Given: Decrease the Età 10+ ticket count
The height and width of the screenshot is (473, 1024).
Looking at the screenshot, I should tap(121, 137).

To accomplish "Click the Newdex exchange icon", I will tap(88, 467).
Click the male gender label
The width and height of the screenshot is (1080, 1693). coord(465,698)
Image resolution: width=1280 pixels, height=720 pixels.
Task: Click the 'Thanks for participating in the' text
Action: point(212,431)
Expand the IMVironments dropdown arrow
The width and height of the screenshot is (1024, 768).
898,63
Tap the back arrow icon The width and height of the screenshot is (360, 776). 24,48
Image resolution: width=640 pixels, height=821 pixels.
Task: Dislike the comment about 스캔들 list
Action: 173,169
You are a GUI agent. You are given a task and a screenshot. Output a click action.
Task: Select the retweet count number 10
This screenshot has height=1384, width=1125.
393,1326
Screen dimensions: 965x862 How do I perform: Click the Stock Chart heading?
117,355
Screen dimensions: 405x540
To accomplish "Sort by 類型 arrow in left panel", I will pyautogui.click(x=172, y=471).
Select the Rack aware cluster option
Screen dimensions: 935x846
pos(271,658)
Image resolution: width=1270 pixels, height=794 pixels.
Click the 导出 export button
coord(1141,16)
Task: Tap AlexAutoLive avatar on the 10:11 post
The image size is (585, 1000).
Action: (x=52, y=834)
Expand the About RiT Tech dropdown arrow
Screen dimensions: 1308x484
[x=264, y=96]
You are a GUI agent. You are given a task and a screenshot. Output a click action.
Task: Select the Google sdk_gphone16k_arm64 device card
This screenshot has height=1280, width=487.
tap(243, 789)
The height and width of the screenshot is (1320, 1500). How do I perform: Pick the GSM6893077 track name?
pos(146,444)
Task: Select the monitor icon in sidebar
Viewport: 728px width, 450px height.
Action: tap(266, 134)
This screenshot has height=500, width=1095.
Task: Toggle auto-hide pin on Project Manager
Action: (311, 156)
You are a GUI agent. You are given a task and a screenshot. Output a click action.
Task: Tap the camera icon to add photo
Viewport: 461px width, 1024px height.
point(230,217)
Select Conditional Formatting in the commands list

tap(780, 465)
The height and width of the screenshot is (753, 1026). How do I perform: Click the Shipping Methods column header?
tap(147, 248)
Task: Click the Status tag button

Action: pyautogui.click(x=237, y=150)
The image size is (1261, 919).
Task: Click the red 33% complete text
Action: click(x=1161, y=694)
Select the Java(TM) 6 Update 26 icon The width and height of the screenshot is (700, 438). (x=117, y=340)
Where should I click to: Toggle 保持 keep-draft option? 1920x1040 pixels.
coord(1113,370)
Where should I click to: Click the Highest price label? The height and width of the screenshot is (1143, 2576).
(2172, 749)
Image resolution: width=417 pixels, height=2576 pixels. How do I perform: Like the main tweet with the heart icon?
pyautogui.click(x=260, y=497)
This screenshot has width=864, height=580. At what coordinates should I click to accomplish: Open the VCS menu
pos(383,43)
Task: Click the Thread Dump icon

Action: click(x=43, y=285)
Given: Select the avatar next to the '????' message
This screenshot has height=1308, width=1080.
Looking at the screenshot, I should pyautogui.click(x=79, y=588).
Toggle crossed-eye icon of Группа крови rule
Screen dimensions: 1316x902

##############################

▸ THE TASK
With no line skipped, repeat the records exactly.

▸ REPLY TO THE EXERCISE
Given: Decrease the Età 10+ ticket count
The height and width of the screenshot is (473, 1024).
Looking at the screenshot, I should tap(121, 137).

To accomplish "Click the Newdex exchange icon", I will tap(88, 467).
Click the male gender label
The width and height of the screenshot is (1080, 1693). coord(465,698)
Image resolution: width=1280 pixels, height=720 pixels.
Task: Click the 'Thanks for participating in the' text
Action: point(212,431)
Expand the IMVironments dropdown arrow
The width and height of the screenshot is (1024, 768).
898,63
Tap the back arrow icon The width and height of the screenshot is (360, 776). 24,48
Image resolution: width=640 pixels, height=821 pixels.
Task: Dislike the comment about 스캔들 list
Action: 173,169
You are a GUI agent. You are given a task and a screenshot. Output a click action.
Task: Select the retweet count number 10
This screenshot has height=1384, width=1125.
393,1326
Screen dimensions: 965x862 How do I perform: Click the Stock Chart heading?
117,355
Screen dimensions: 405x540
To accomplish "Sort by 類型 arrow in left panel", I will pyautogui.click(x=172, y=471).
Select the Rack aware cluster option
Screen dimensions: 935x846
pos(271,658)
Image resolution: width=1270 pixels, height=794 pixels.
Click the 导出 export button
coord(1141,16)
Task: Tap AlexAutoLive avatar on the 10:11 post
The image size is (585, 1000).
Action: (x=52, y=834)
Expand the About RiT Tech dropdown arrow
Screen dimensions: 1308x484
[x=264, y=96]
You are a GUI agent. You are given a task and a screenshot. Output a click action.
Task: Select the Google sdk_gphone16k_arm64 device card
This screenshot has height=1280, width=487.
tap(243, 789)
The height and width of the screenshot is (1320, 1500). How do I perform: Pick the GSM6893077 track name?
pos(146,444)
Task: Select the monitor icon in sidebar
Viewport: 728px width, 450px height.
Action: tap(266, 134)
This screenshot has height=500, width=1095.
Task: Toggle auto-hide pin on Project Manager
Action: (311, 156)
You are a GUI agent. You are given a task and a screenshot. Output a click action.
Task: Tap the camera icon to add photo
Viewport: 461px width, 1024px height.
point(230,217)
Select Conditional Formatting in the commands list

tap(780, 465)
The height and width of the screenshot is (753, 1026). How do I perform: Click the Shipping Methods column header?
tap(147, 248)
Task: Click the Status tag button

Action: pyautogui.click(x=237, y=150)
The image size is (1261, 919).
Task: Click the red 33% complete text
Action: click(x=1161, y=694)
Select the Java(TM) 6 Update 26 icon The width and height of the screenshot is (700, 438). (x=117, y=340)
Where should I click to: Toggle 保持 keep-draft option? 1920x1040 pixels.
coord(1113,370)
Where should I click to: Click the Highest price label? The height and width of the screenshot is (1143, 2576).
(2172, 749)
Image resolution: width=417 pixels, height=2576 pixels. How do I perform: Like the main tweet with the heart icon?
pyautogui.click(x=260, y=497)
This screenshot has width=864, height=580. At what coordinates should I click to accomplish: Open the VCS menu
pos(383,43)
Task: Click the Thread Dump icon

Action: click(x=43, y=285)
Given: Select the avatar next to the '????' message
This screenshot has height=1308, width=1080.
Looking at the screenshot, I should pyautogui.click(x=79, y=588).
Toggle crossed-eye icon of Группа крови rule
Screen dimensions: 1316x902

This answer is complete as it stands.